» SOURCE INFORMATION
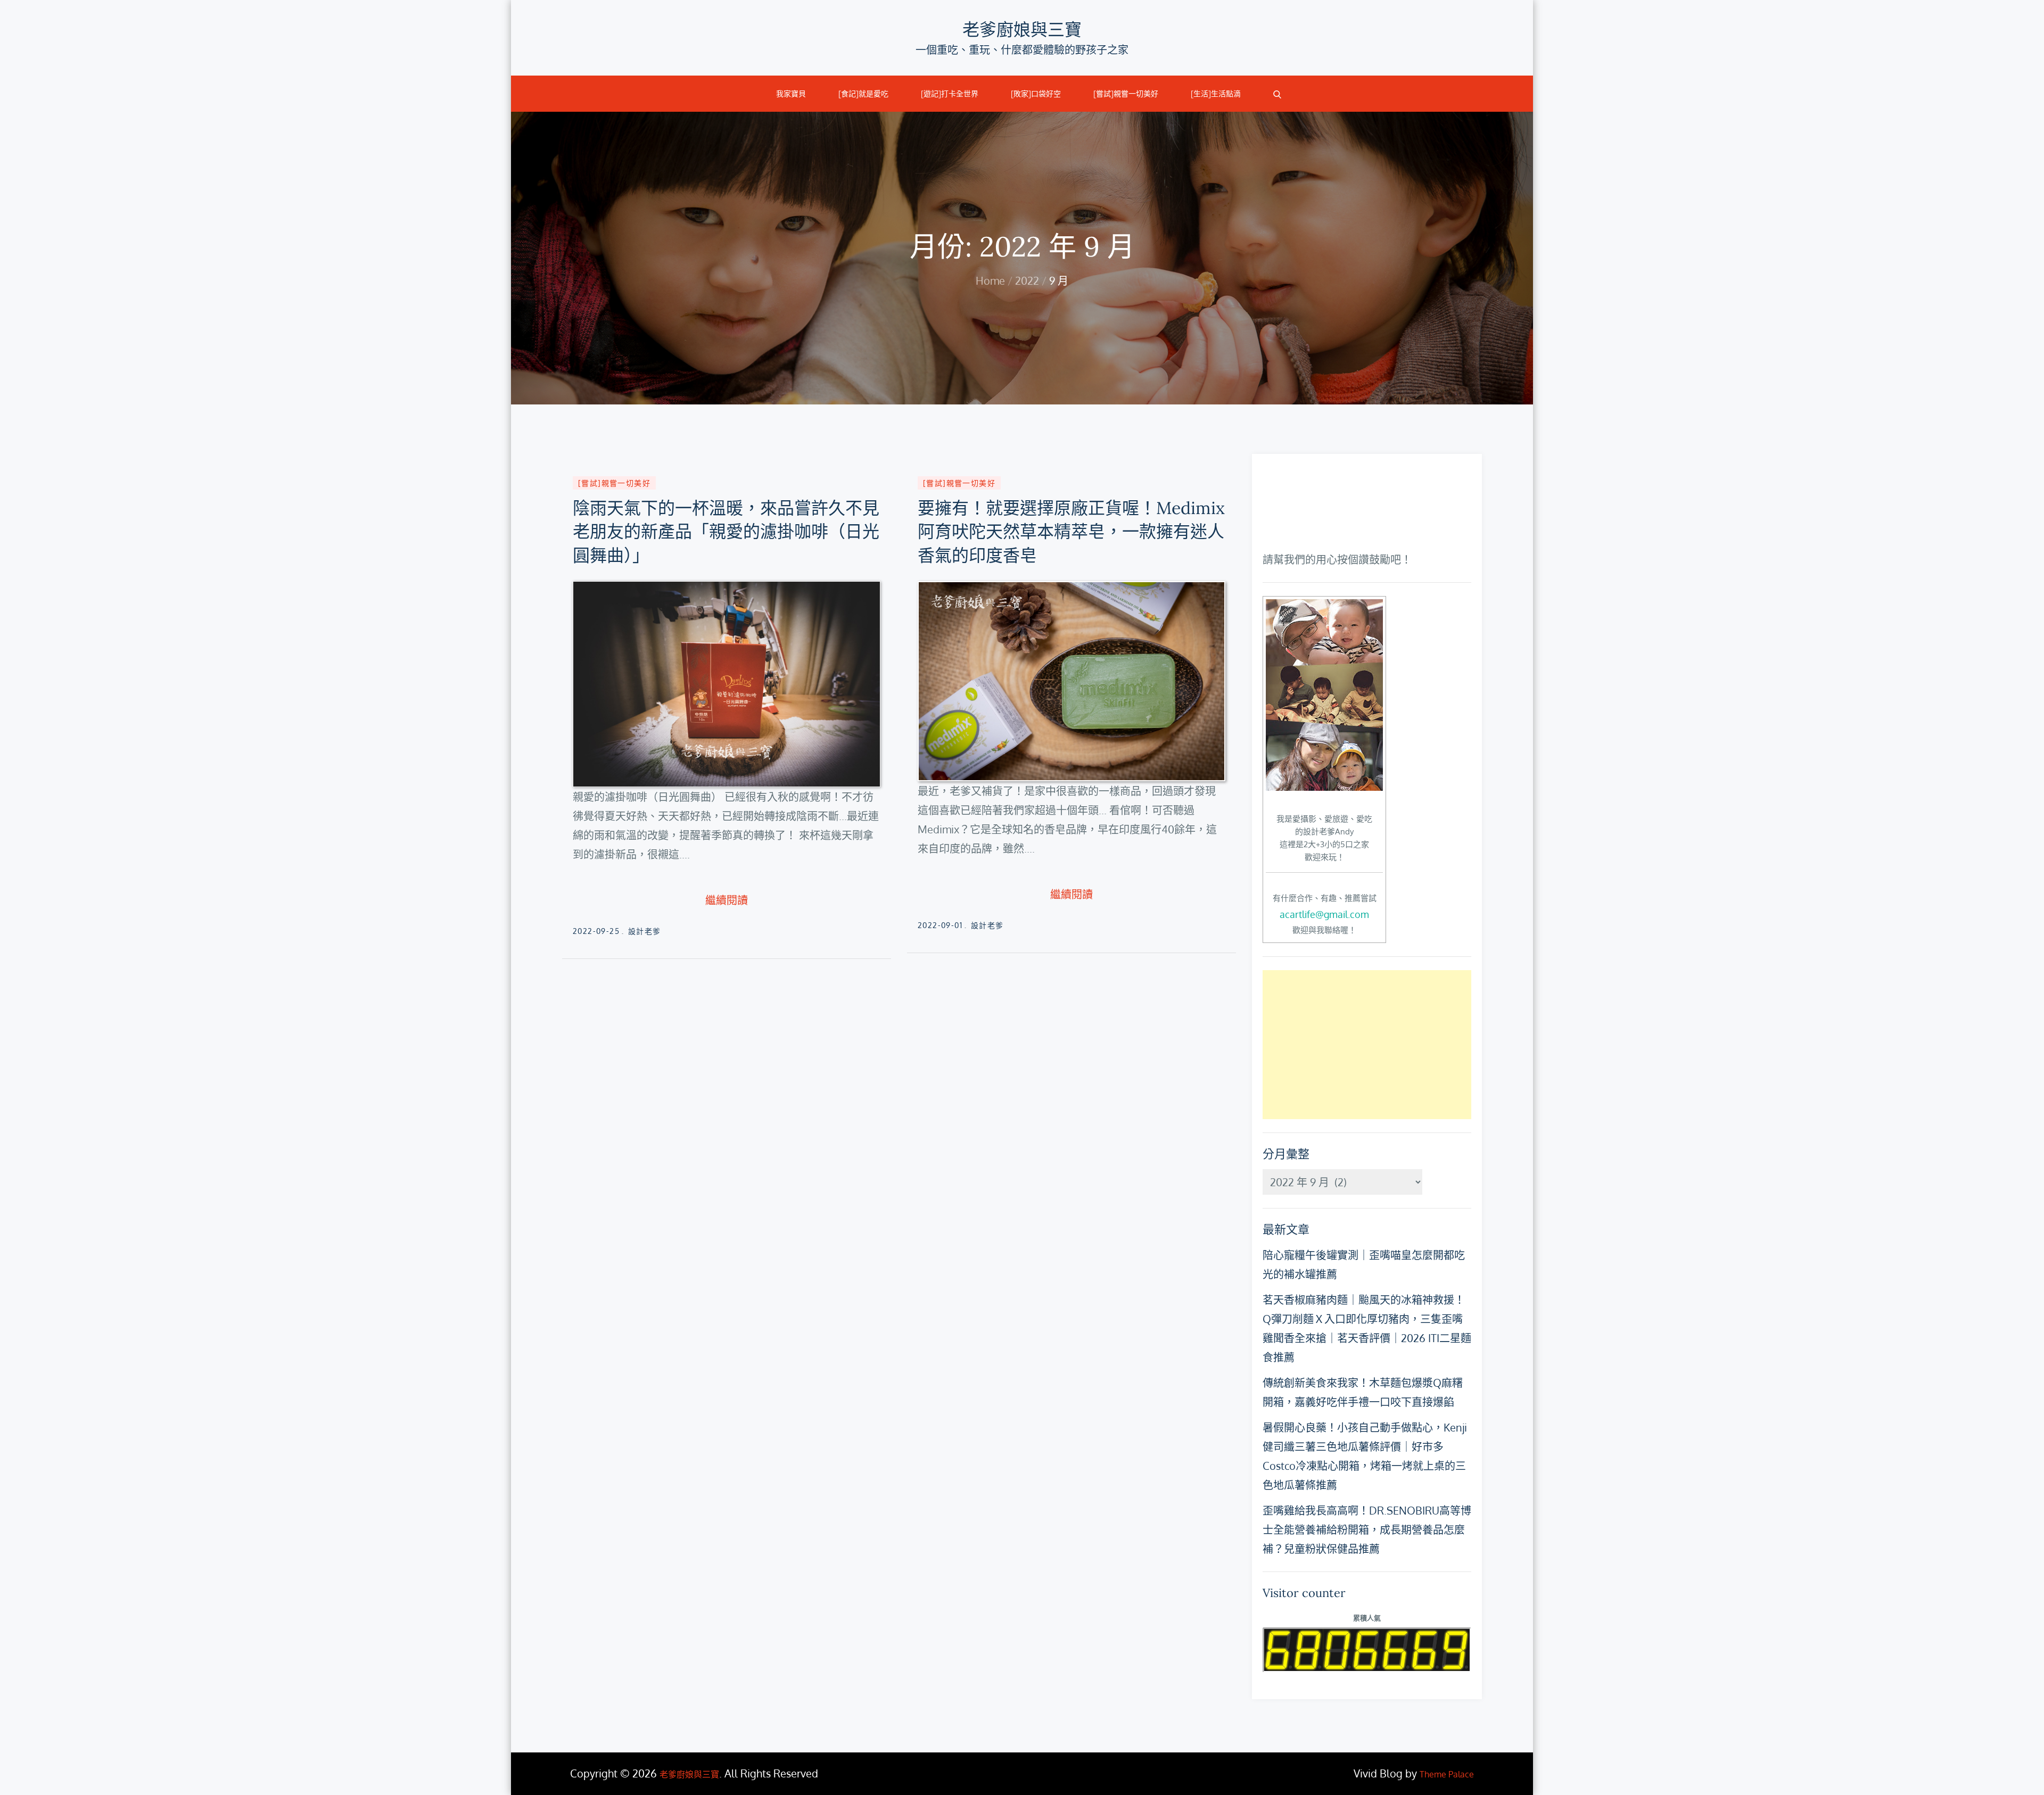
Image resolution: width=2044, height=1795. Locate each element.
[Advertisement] (1367, 1044)
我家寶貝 (791, 93)
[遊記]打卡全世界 (949, 93)
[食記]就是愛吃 (863, 93)
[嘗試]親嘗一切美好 (1125, 93)
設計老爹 (644, 931)
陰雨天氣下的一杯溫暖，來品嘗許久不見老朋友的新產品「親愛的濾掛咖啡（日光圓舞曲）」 (726, 532)
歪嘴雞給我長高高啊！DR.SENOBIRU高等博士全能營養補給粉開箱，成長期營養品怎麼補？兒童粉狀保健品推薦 (1367, 1529)
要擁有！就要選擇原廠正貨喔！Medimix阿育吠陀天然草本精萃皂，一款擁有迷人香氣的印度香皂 (1071, 532)
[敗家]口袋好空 (1036, 93)
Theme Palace (1447, 1774)
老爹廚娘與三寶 (1022, 29)
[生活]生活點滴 (1216, 93)
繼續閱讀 (726, 900)
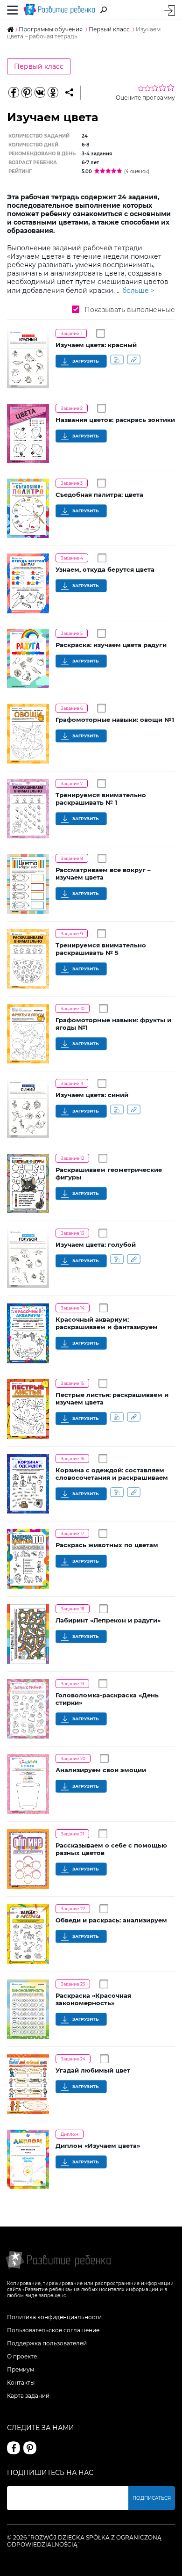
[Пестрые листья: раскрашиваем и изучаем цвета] (28, 1409)
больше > (138, 290)
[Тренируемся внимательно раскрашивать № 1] (28, 808)
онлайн (117, 359)
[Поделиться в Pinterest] (26, 92)
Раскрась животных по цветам (107, 1545)
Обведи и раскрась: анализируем (111, 1920)
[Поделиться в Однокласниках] (52, 92)
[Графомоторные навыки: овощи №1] (28, 734)
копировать (133, 359)
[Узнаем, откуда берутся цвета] (28, 583)
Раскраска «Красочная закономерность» (93, 1999)
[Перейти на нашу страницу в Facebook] (13, 2447)
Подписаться (152, 2498)
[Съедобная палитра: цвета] (28, 508)
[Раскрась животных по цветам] (28, 1559)
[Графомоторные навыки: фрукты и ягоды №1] (28, 1034)
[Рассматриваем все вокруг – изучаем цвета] (28, 884)
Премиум (20, 2369)
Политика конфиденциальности (54, 2317)
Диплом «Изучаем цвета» (99, 2145)
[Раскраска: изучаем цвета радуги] (28, 659)
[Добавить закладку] (69, 92)
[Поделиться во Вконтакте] (39, 92)
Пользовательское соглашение (53, 2330)
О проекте (22, 2356)
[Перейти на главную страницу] (59, 10)
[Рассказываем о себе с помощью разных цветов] (28, 1859)
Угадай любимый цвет (93, 2070)
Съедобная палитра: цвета (99, 494)
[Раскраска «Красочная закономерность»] (28, 2009)
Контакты (21, 2382)
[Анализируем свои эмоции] (28, 1784)
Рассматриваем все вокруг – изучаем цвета (103, 873)
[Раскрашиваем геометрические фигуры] (28, 1183)
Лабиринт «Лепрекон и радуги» (108, 1620)
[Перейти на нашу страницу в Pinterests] (29, 2447)
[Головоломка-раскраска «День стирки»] (28, 1709)
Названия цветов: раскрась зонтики (115, 419)
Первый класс (38, 66)
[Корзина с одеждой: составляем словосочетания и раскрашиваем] (28, 1484)
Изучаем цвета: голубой (96, 1244)
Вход (169, 10)
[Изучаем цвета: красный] (28, 358)
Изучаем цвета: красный (96, 345)
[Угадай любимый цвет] (28, 2084)
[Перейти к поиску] (103, 10)
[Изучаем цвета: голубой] (28, 1258)
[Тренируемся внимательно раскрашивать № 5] (28, 959)
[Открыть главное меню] (12, 10)
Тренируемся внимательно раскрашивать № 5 (101, 948)
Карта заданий (28, 2395)
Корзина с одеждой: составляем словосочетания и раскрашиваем (112, 1473)
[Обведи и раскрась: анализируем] (28, 1934)
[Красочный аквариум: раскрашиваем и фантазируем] (28, 1333)
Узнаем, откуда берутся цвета (105, 569)
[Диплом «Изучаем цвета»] (28, 2159)
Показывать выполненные (129, 310)
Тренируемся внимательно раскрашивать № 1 (101, 798)
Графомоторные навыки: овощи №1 (115, 719)
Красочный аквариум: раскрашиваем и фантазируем (107, 1323)
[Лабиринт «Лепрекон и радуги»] (28, 1634)
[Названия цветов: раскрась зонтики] (28, 434)
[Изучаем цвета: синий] (28, 1108)
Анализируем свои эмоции (101, 1770)
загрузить (85, 361)
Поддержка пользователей (47, 2343)
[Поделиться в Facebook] (13, 92)
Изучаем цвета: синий (92, 1095)
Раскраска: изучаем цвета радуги (111, 644)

» ACTIVITY
Please give back the material above exactly as written, pictures omitted.

» WRITTEN ANSWER
Image resolution: width=2044, height=1795. Locate each element.
[Advertisement] (1367, 1044)
我家寶貝 (791, 93)
[遊記]打卡全世界 (949, 93)
[食記]就是愛吃 (863, 93)
[嘗試]親嘗一切美好 (1125, 93)
設計老爹 (644, 931)
陰雨天氣下的一杯溫暖，來品嘗許久不見老朋友的新產品「親愛的濾掛咖啡（日光圓舞曲）」 (726, 532)
歪嘴雞給我長高高啊！DR.SENOBIRU高等博士全能營養補給粉開箱，成長期營養品怎麼補？兒童粉狀保健品推薦 (1367, 1529)
要擁有！就要選擇原廠正貨喔！Medimix阿育吠陀天然草本精萃皂，一款擁有迷人香氣的印度香皂 (1071, 532)
[敗家]口袋好空 (1036, 93)
Theme Palace (1447, 1774)
老爹廚娘與三寶 (1022, 29)
[生活]生活點滴 (1216, 93)
繼續閱讀 (726, 900)
[Пестрые листья: раскрашиваем и изучаем цвета] (28, 1409)
больше > (138, 290)
[Тренируемся внимательно раскрашивать № 1] (28, 808)
онлайн (117, 359)
[Поделиться в Pinterest] (26, 92)
Раскрась животных по цветам (107, 1545)
Обведи и раскрась: анализируем (111, 1920)
[Поделиться в Однокласниках] (52, 92)
[Графомоторные навыки: овощи №1] (28, 734)
копировать (133, 359)
[Узнаем, откуда берутся цвета] (28, 583)
Раскраска «Красочная закономерность» (93, 1999)
[Перейти на нашу страницу в Facebook] (13, 2447)
Подписаться (152, 2498)
[Съедобная палитра: цвета] (28, 508)
[Раскрась животных по цветам] (28, 1559)
[Графомоторные навыки: фрукты и ягоды №1] (28, 1034)
[Рассматриваем все вокруг – изучаем цвета] (28, 884)
Премиум (20, 2369)
Политика конфиденциальности (54, 2317)
Диплом «Изучаем цвета» (99, 2145)
[Раскраска: изучаем цвета радуги] (28, 659)
[Добавить закладку] (69, 92)
[Поделиться во Вконтакте] (39, 92)
Пользовательское соглашение (53, 2330)
О проекте (22, 2356)
[Перейти на главную страницу] (59, 10)
[Рассказываем о себе с помощью разных цветов] (28, 1859)
Угадай любимый цвет (93, 2070)
Съедобная палитра: цвета (99, 494)
[Раскраска «Красочная закономерность»] (28, 2009)
Контакты (21, 2382)
[Анализируем свои эмоции] (28, 1784)
Рассматриваем все вокруг – изучаем цвета (103, 873)
[Раскрашиваем геометрические фигуры] (28, 1183)
Лабиринт «Лепрекон и радуги» (108, 1620)
[Перейти на нашу страницу в Pinterests] (29, 2447)
[Головоломка-раскраска «День стирки»] (28, 1709)
Названия цветов: раскрась зонтики (115, 419)
Первый класс (38, 66)
[Корзина с одеждой: составляем словосочетания и раскрашиваем] (28, 1484)
Изучаем цвета: голубой (96, 1244)
Вход (169, 10)
[Изучаем цвета: красный] (28, 358)
Изучаем цвета: красный (96, 345)
[Угадай любимый цвет] (28, 2084)
[Перейти к поиску] (103, 10)
[Изучаем цвета: голубой] (28, 1258)
[Тренируемся внимательно раскрашивать № 5] (28, 959)
[Открыть главное меню] (12, 10)
Тренируемся внимательно раскрашивать № 5 (101, 948)
Карта заданий (28, 2395)
Корзина с одеждой: составляем словосочетания и раскрашиваем (112, 1473)
[Обведи и раскрась: анализируем] (28, 1934)
[Красочный аквариум: раскрашиваем и фантазируем] (28, 1333)
Узнаем, откуда берутся цвета (105, 569)
[Диплом «Изучаем цвета»] (28, 2159)
Показывать выполненные (129, 310)
Тренируемся внимательно раскрашивать № 1 (101, 798)
Графомоторные навыки: овощи №1 (115, 719)
Красочный аквариум: раскрашиваем и фантазируем (107, 1323)
[Лабиринт «Лепрекон и радуги»] (28, 1634)
[Названия цветов: раскрась зонтики] (28, 434)
[Изучаем цвета: синий] (28, 1108)
Анализируем свои эмоции (101, 1770)
загрузить (85, 361)
Поддержка пользователей (47, 2343)
[Поделиться в Facebook] (13, 92)
Изучаем цвета: синий (92, 1095)
Раскраска: изучаем цвета радуги (111, 644)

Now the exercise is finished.